On Tuesday, police visited Cardinal Pell at the seminary. NSW police said the meeting was to discuss social media threats made against him and they were not investigating him.

In the interview with Bolt, who has been a defender of the high-profile Catholic throughout his legal battles, Cardinal Pell said he was perplexed by the police investigation, which he said was sloppy and failed to substantiate the accuser’s claims.

“I don't know how to explain it, but it's certainly extraordinary,” he said.

The Victorian state opposition has called for an inquiry into police actions.

Cardinal Pell said his traditional views on marriage, gender and sex made him a target of people within institutions who wished to diminish him in order to devalue the role of the church in public life.

“The culture wars are real, there is a systematic attempt to remove the Judeo-Christian legal foundations … [on] marriage, life, gender, sex,” he said.

“I think that contributed … A lot of people don't like my views. I'm what's called a social conservative, I’m a Christian.”

Cardinal George Pell arrives at the Seminary of the Good Shepherd in Sydney on Wednesday.Credit:AAP

“I never believed there was the remotest possibility that a couple of judges would not uphold my appeal.”

He also said the church had not contributed to the cost of his defence and that he had been backed by ‘‘a lot of very generous people’’.

He had also contributed from his superannuation and savings, but still kept some left over.

‘‘I’ve got considerably less than I had,’’ he said.

Cardinal Pell said he would have occasionally done things differently in his career, but was not emotionally scarred by his travails.
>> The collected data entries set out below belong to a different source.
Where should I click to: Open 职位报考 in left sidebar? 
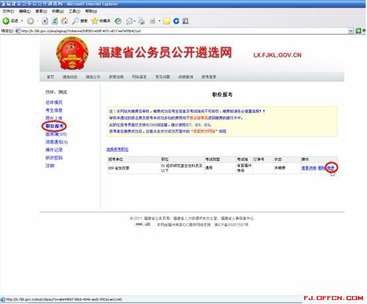pos(54,126)
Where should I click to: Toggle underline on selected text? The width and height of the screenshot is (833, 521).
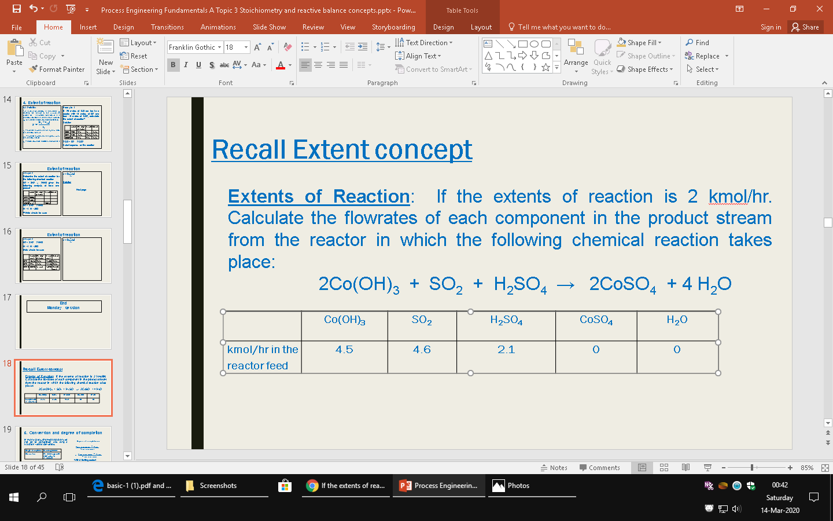(197, 64)
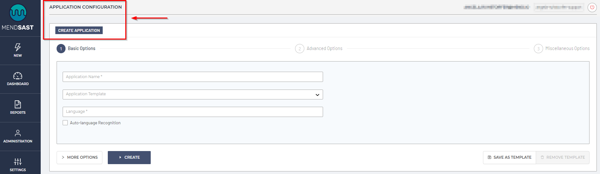This screenshot has height=174, width=600.
Task: Click the MendSAST logo icon
Action: (x=18, y=13)
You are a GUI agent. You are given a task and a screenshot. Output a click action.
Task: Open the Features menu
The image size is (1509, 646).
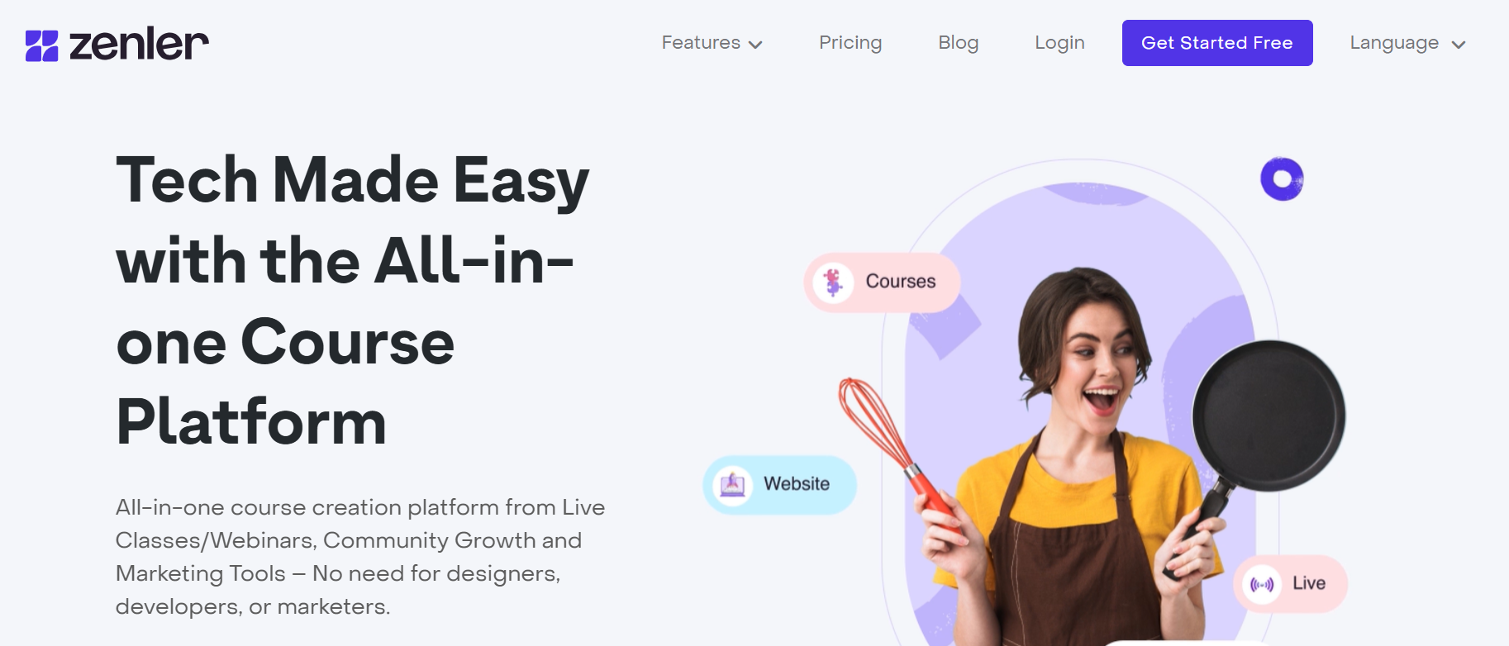point(712,43)
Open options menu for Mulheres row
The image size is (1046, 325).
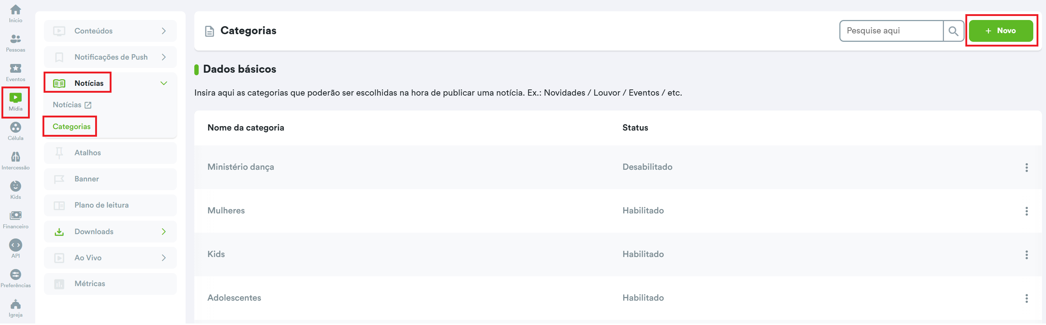pyautogui.click(x=1026, y=211)
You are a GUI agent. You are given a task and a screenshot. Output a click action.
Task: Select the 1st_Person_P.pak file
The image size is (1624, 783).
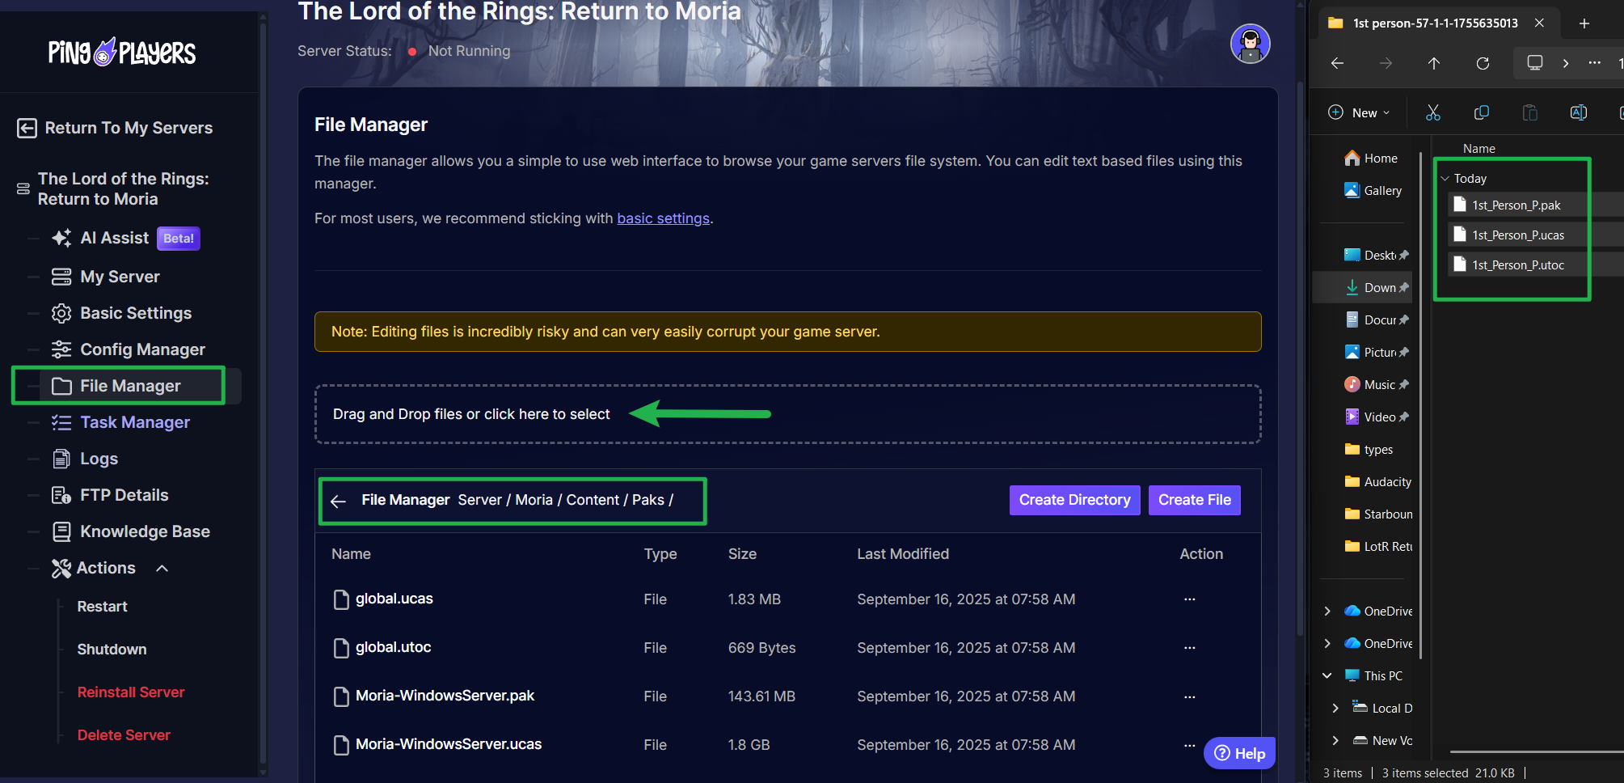coord(1516,205)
He described Victoria's Barwon Prison as a grim place but revealed that his time in jail had given him an interest in people who were ‘‘wrongly condemned’’.

Cardinal Pell said he made two friends in Barwon Prison, including one who has been convicted of murder.

That man, who Cardinal Pell said he did not believe was guilty, was one of two who congratulated him after he learnt of the High Court decision on television.

He said he would not play an active role in public life in Australia.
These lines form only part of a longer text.